The Outlaws Season 1 REVIEW – A Absolute Steal
Comedy crime thrillers are perhaps the most difficult genre. It’s easy to keep tonal balance in a 21-minute episode. But it is difficult to balance the show’s nuanced peaks, valleys and emotions. The helm is a writer and director of Stephen Merchant’s calibre, who has demonstrated a deft ability blend humor and tragedy seamlessly in projects such as Hello Ladies and The Office. The latest BBC project, The Outlaws by the Bristolian, is in good hands.
The show, which Merchant considers a deeply personal work, is a result of his Bristolian roots which give The Outlaws their unique west-country flavor. It also subverts expectations. Merchant has made a recent attempt to direct a film about a family wrestling champions in WWE Fighting with My Family. Although Merchant admitted that he didn’t know much about the subject, it is still a bizarre proposition to see him now directing a murky crime thriller starring Christopher Flippin’ Walken, as Frank, and a semi-retired groifter.
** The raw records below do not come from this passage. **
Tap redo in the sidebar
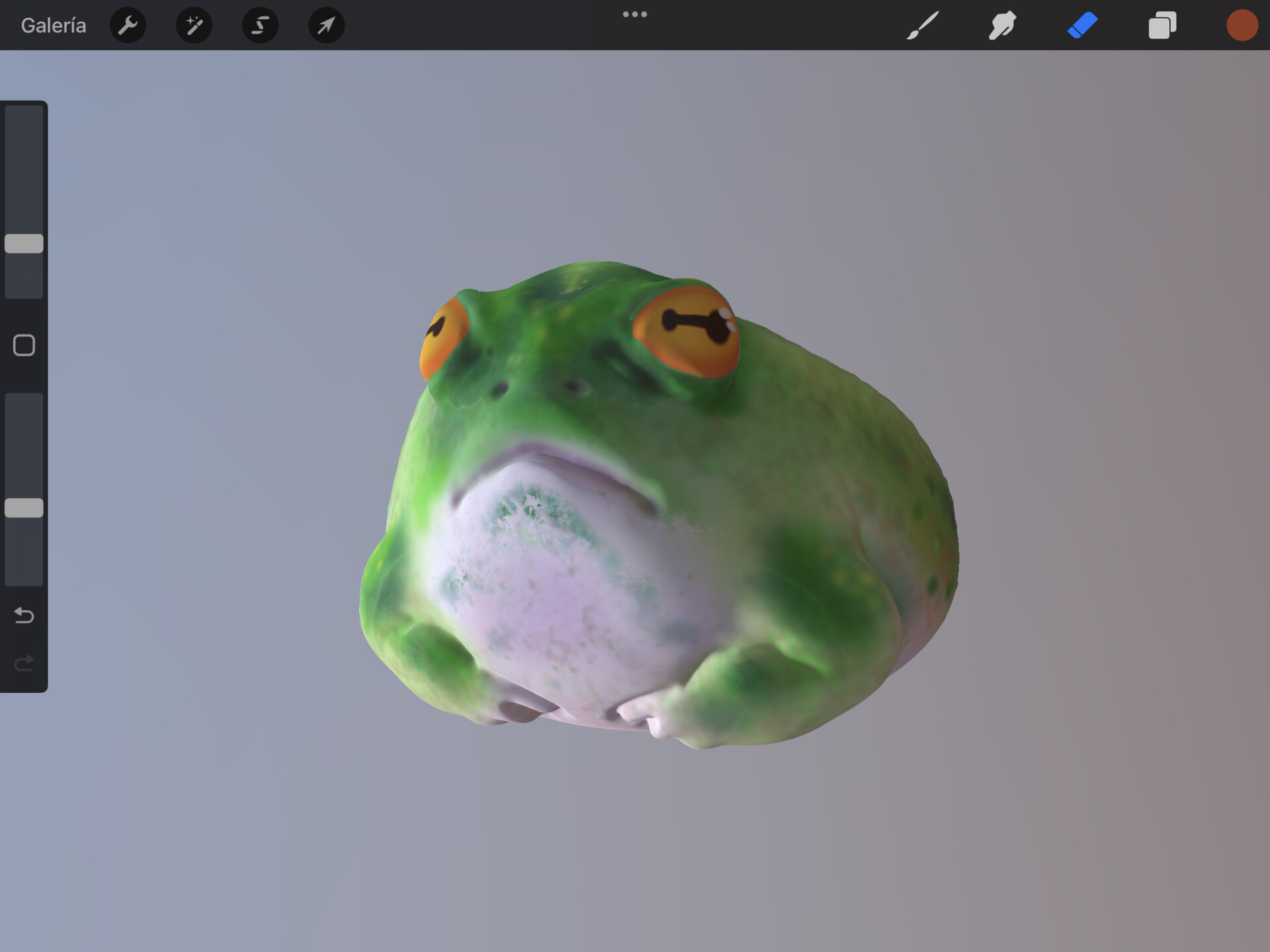 pos(24,663)
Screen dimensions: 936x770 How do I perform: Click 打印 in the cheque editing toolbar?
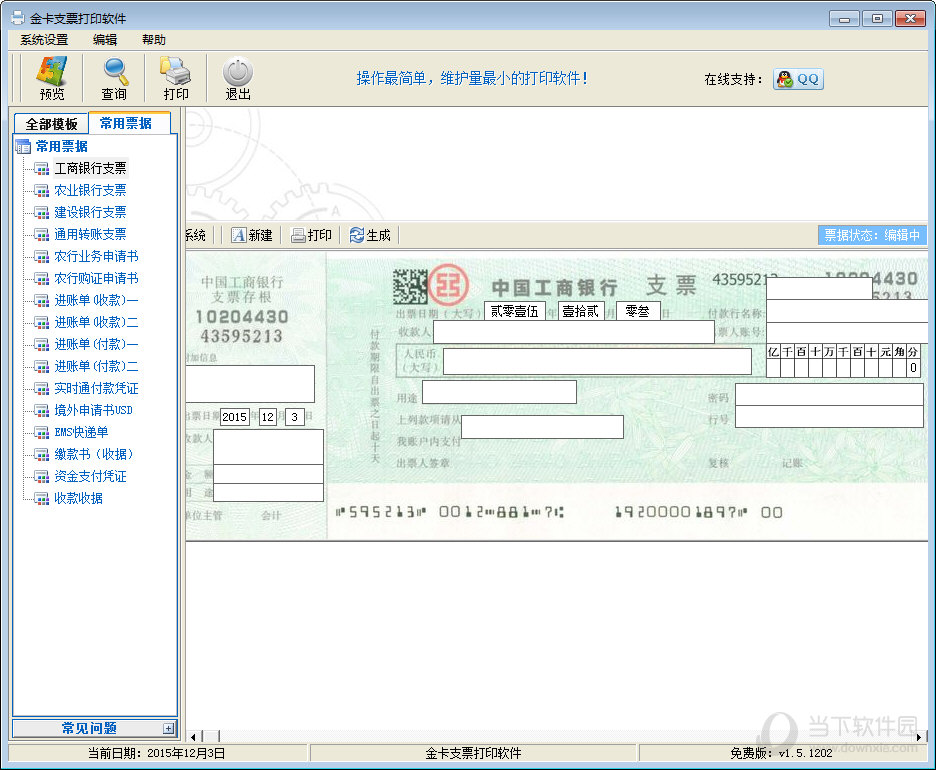click(311, 235)
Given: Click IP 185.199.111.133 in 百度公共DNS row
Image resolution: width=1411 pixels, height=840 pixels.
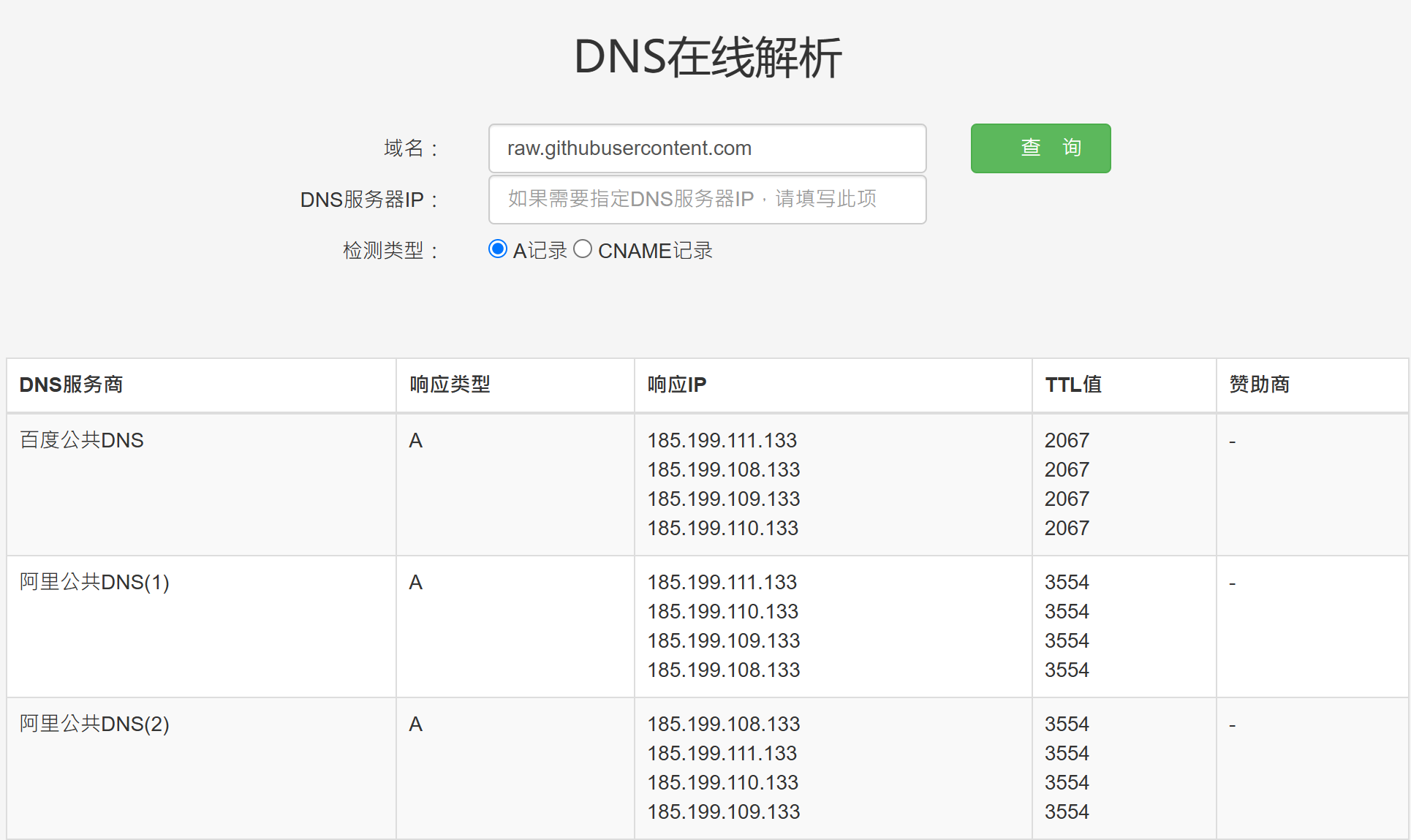Looking at the screenshot, I should tap(722, 440).
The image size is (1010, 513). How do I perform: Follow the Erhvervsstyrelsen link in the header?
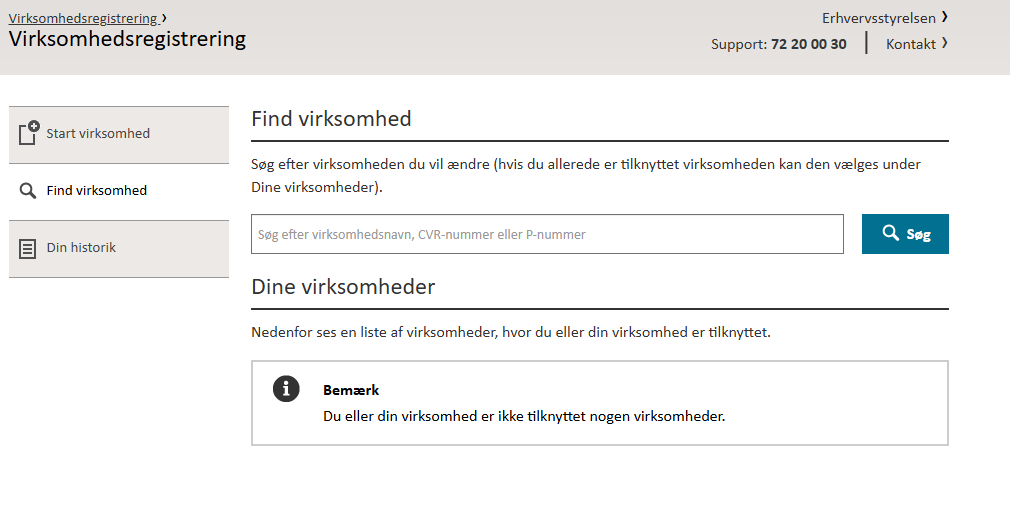[879, 18]
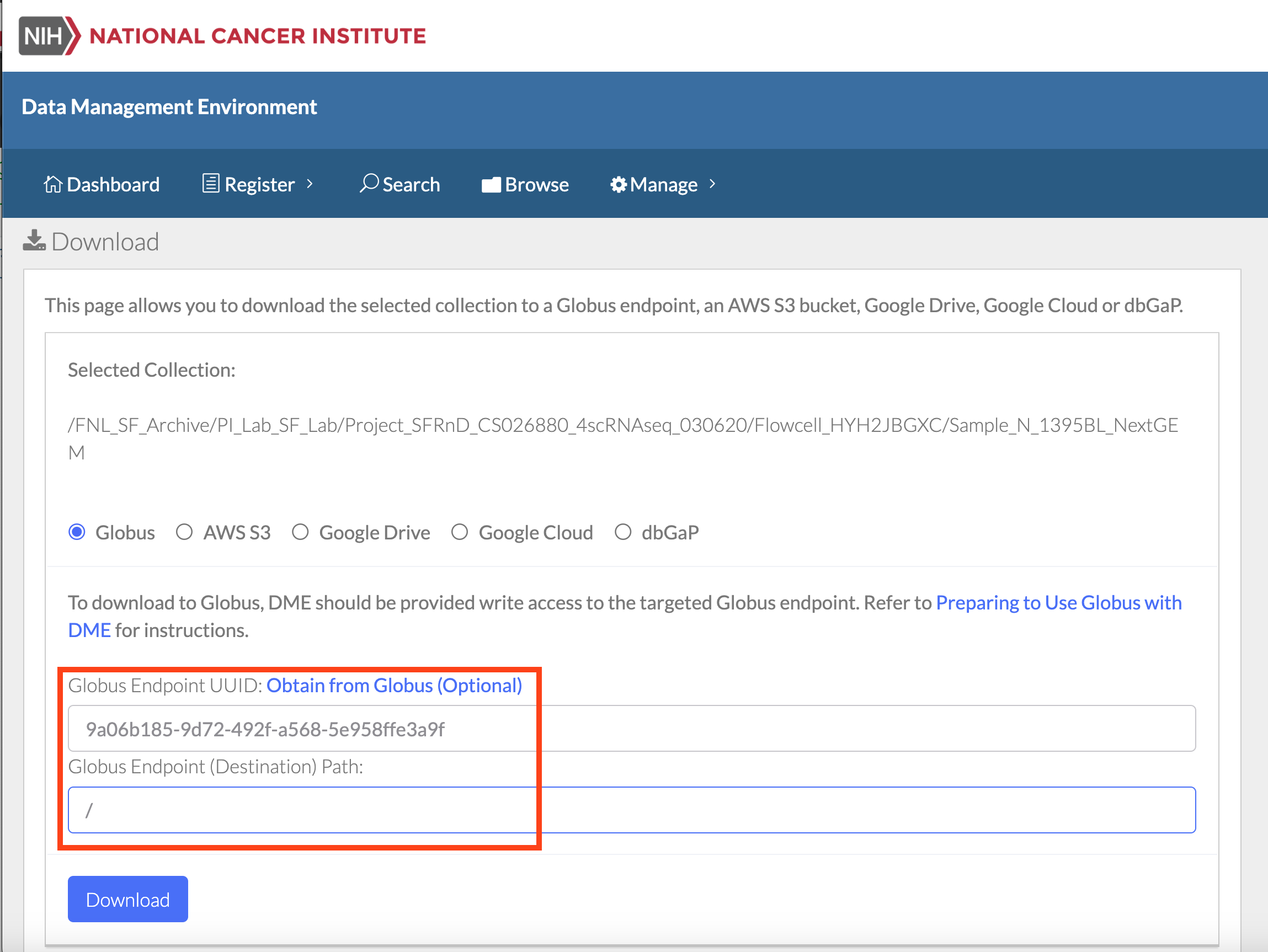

It’s no surprise that The Outlaws is a strange recipe in which none of the ingredients seems to be a good match. The idea of seven strangers being forced to do Community Service and finding a bag of cash may sound absurd, but The Outlaws blends Merchant’s sharp dialogue with a more serious, gritty urban drama about drugs, crime, gangs, and politics. The show is accompanied by the distinctive musical tones of a spaghetti western, which contrasts well with the strong, west-country vocals of its protagonists.
This odd marriage allows The Outlaws’ greatest strengths to shine through, while also creating some of its most obvious limitations. It is difficult to overcome the problems inherent in this genre. A dark-hearted thriller-comedy disguised as a “suburban, low-rent type of western” will always have problems switching between styles.
While sharp exchanges of dialogue can elicit laughter, the drama is effective, and grows with its characters. Even the serious gangland elements are convincing in their own right, but there will always be a jarring shift. It can be difficult to connect with urban dramas like a failed cash grab and keep the image of a tabard-wearing Merchant laughing about his kipper-like penis. The enjoyment of The Outlaws depends on your acceptance that the show’s focus will change constantly. In turn, this will affect your expectations.
Surprise, also, for a show that is billed primarily as comedy, the length of The Outlaws episodes. Each episode of the comic thriller from Bristol is one hour long. It was spread over six episodes. This may seem a bit too much for some viewers, but it gives the story room to grow, expand, and fluctuate as needed while also allowing its writers to explore each cast member’s inner-lifes.
Ensemble can make or break their characters and Merchant’s track record makes it easy to see why The Outlaws are so good at this. Many of the central gang members feel like caricatures at first, and are now actively promoting their views and motivations with the subtlety of neon firework. Clare Perkins’ Myrna could as well be carrying a sign that states “I am a civil right activist”, while Eleanor Tomlinson’s Lady Gabby suffers from the same lack of dimension. Jessica Gunning’s Diana, however, can sometimes tip over from a deluded bumbler into a real irritant. Some of her lines, in particular, seem to have been taken from The Office’s cutting room floor.
The characters’ inner complexities are revealed only as the story unfolds. Some viewers may not be able to see beyond these initial two-dimensional chrysalises. Despite this, Rhianne Barreto’s talented but confused kleptomaniac Rani and Darren Boyd’s struggling businessman John, as well as Merchant, are very much in the same vein as Greg, a hapless attorney self-described an ‘albino E.T. All of the characters are brilliant right from the beginning.
Merchant excels when it comes to focusing on character. Merchant is able to focus on people who navigate their own interpersonal problems and dilemmas. The Outlaws flourishes when the story shifts from its ‘thriller spine. To investigate the forces and pressures that exert themselves on the confused protagonists, whether it be Frank’s relationship with his family or Lady Gabby’s dysfunctional relationship with her patriarch. Charles Babalola’s antagonistic Malaki is respected for his own motivations and pressures. Malaki was motivated by the desire to care for a large family with an ailing father.
The Outlaws is a show that rewards time and attention more than it demands. You might struggle to get into the first episode, but you will be rewarded for your perseverance as the narrative threads weave together and the characters evolve. The Outlaws manages to balance a few inconsistencies with the feeling that you are watching two shows all at once. The soundtrack is great and The Outlaws is shot with the kind of style and panache that belies suburban comedy. It is, however, not typical suburban comedy. It’s a hilarious, heartfelt and sometimes truly thrilling piece of comedy-drama. It’s definitely worth looking for.